• [Your goal]:
All lines from the one with "At what coordinates" through the final line below are to be reproduced exactly; omit the others.

[Collected data]

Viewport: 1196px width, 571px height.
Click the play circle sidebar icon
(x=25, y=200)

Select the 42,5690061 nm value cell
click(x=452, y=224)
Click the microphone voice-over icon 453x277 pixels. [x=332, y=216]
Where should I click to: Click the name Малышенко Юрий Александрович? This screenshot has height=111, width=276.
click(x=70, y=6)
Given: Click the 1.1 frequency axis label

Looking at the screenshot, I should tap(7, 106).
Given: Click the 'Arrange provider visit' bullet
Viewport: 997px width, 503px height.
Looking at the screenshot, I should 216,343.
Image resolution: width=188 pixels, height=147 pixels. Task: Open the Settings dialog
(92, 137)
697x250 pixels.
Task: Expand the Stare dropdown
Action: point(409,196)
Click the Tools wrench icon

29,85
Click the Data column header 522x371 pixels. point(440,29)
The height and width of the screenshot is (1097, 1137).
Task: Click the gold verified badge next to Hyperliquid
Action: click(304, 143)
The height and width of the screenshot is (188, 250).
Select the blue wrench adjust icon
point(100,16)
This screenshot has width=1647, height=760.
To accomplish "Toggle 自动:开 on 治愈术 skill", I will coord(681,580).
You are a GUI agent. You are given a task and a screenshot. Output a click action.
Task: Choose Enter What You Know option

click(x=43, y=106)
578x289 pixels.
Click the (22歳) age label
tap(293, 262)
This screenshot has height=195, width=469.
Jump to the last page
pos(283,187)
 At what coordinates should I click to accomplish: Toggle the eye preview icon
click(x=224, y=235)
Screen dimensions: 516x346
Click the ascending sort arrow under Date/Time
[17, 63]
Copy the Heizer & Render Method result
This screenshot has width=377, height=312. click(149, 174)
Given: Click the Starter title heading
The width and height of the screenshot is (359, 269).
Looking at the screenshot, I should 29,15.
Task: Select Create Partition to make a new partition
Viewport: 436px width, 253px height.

• [Solution to the problem]:
 At what coordinates should I click to accomplish: Toggle the eye preview icon
click(x=224, y=235)
Screen dimensions: 516x346
Click the ascending sort arrow under Date/Time
[17, 63]
Copy the Heizer & Render Method result
This screenshot has width=377, height=312. click(149, 174)
Given: Click the Starter title heading
The width and height of the screenshot is (359, 269).
Looking at the screenshot, I should 29,15.
Task: Select Create Partition to make a new partition
Viewport: 436px width, 253px height.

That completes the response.